In our experiments, the LR images are generated from the original HR images through down-sampling by bicubic interpolation with a factor of 3. Since human vision is sensitive to brightness changes, the SR reconstruction is only conducted in the gray-channel for color images, and the images in the remaining color channels are directly magnified to the desired size using bicubic interpolation. In the reconstruction phase, the LR patch size is set as \( 5 \times 5 \) pixels, and 3 pixels are overlapped between adjacent patches. The neighborhood size \( K \) is set to be 3, and when conducting the similar patches search across different scales, the search scope is set as \( 11 \times 11 \) pixels around the corresponding coordinates. For all the SR experiments, the up-scaling factor \( S \) is set to be 3, and we magnify the LR image step-by-step by the factor \( s \) which is set to be 1.25. At each step, we use the IBP algorithm to enhance the quality of the reconstruction image, and the number of iterations is set to be 20.

4.2 Experimental Results

Table 1 lists the PSNR and SSIM values of various SR approaches. From Table 1, we can see that our proposed method can obtain the best performance of PSNR and SSIM on most of benchmark images. This fact indicates that with the LR image itself, we can recover the HR image and obtain promising results. The reason is that similar patches across different scales are beneficial to recover faithful details.

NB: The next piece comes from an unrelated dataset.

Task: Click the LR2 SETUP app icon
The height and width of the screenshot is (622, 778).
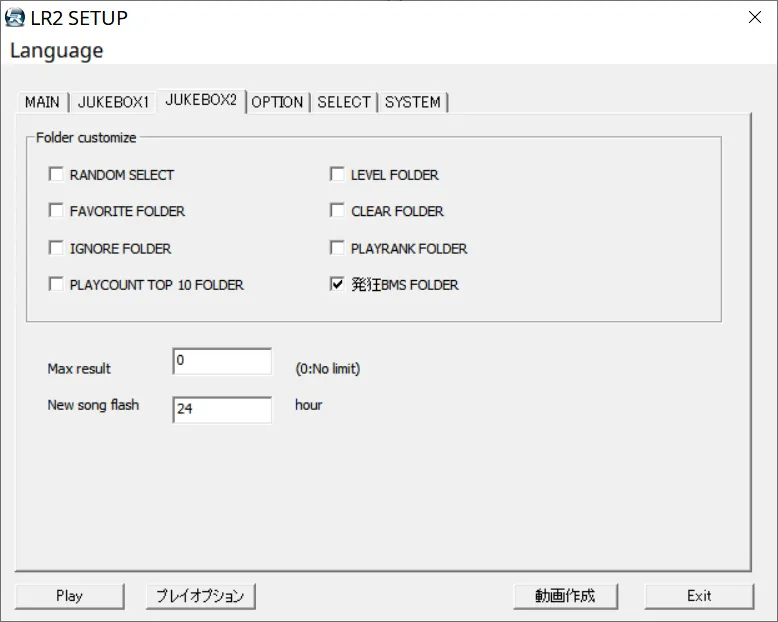Action: click(x=14, y=18)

Table 1. The PSNR and SSIM performance on eight test images of super resolution of \( 3 \times \) magnification

We also assess the visual quality of the SR methods. Figures 1 and 2 show the SR images obtained by different SR methods on the test images of butterfly and lenna, respectively.

Fig. 1.
figure 1

The SR images(\( 3 \times \)) of the butterfly image by various methods. Top row: the ground truth HR image, NE-based [3], SC-based [7]. Bottom row: Glasner [13], Zhang [6], and ours.

Fig. 2.
figure 2

The SR images(\( 3 \times \)) of the lenna image by various methods. Top row: the ground truth HR image, NE-based [3], SC-based [7]. Bottom row: Glasner [13], Zhang [6], and ours.

In addition, we use computation time to evaluate the reconstruction efficiency. Table 2 lists the reconstruction time of different SR methods. From the table, we can see that our method takes the least computation time, and possesses the highest reconstruction efficiency. This improvement is due to the adoption of in-place patch matching, which reduces the searching scope for similar patches. Thus, our method is more feasible in real applications, comparing with other state-of-the-art SR methods.

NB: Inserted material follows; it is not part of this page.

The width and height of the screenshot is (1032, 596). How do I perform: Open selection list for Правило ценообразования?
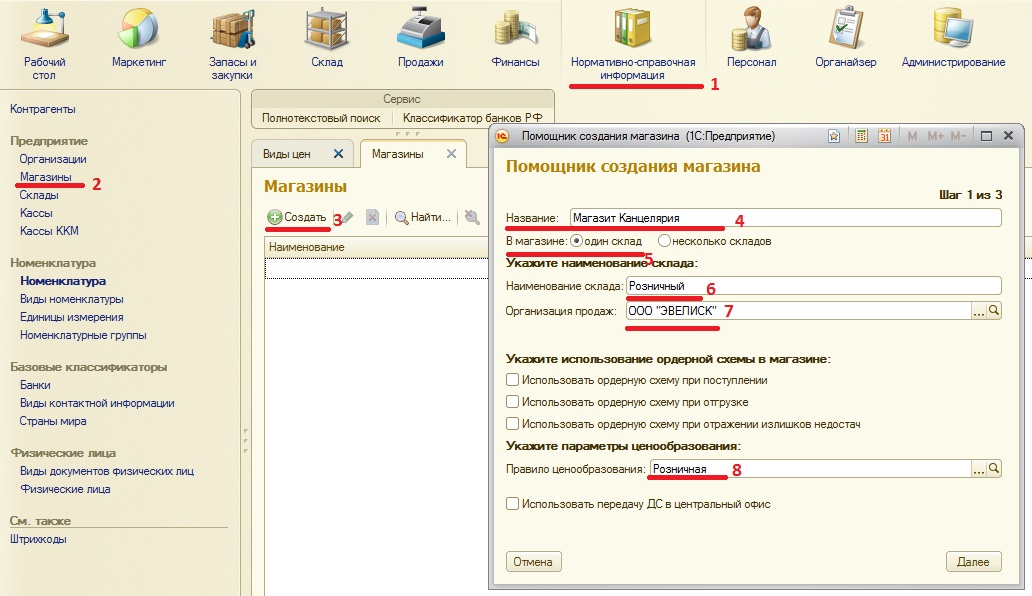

Table 2. The reconstruction time(seconds) of different SR methods.

4.3 Experimental Analysis

As one type of learning-based SR methods, the NE-based algorithm is employed in our method to build the relationship between the HR and LR image patches. So, the neighborhood size \( K \) is a variable parameter in our method. To study the effect of neighborhood size \( K \) on reconstruction performance, we take different \( K \) values to test our method on the benchmark images. The PSNR and SSIM results are presented in Fig. 3, from which we can see that our method yields better results when the neighborhood size \( K \) is set to be three.

Fig. 3.
figure 3

Performance comparison of testing images with different neighborhood sizes. (a) PSNR value with different neighborhood sizes (b) SSIM value with different neighborhood sizes.

5 Conclusion

This paper presents a novel single image SR framework by incorporating both similarity redundancy and in-place patch matching. The similarity redundancy across different scales is used to generate example data for the learning-based reconstruction, and in-place patch matching is utilized to fulfill the similar patches search in order to improve the reconstruction efficiency. To exploit the similarity redundancy across different scales, we magnify the LR image to the desired size with a gradual scheme, and use the IBP algorithm to reduce the reconstruction error at each step. The experimental results indicate that our method can obtain highly satisfactory performance in objective evaluation, while maintaining relatively high reconstruction efficiency.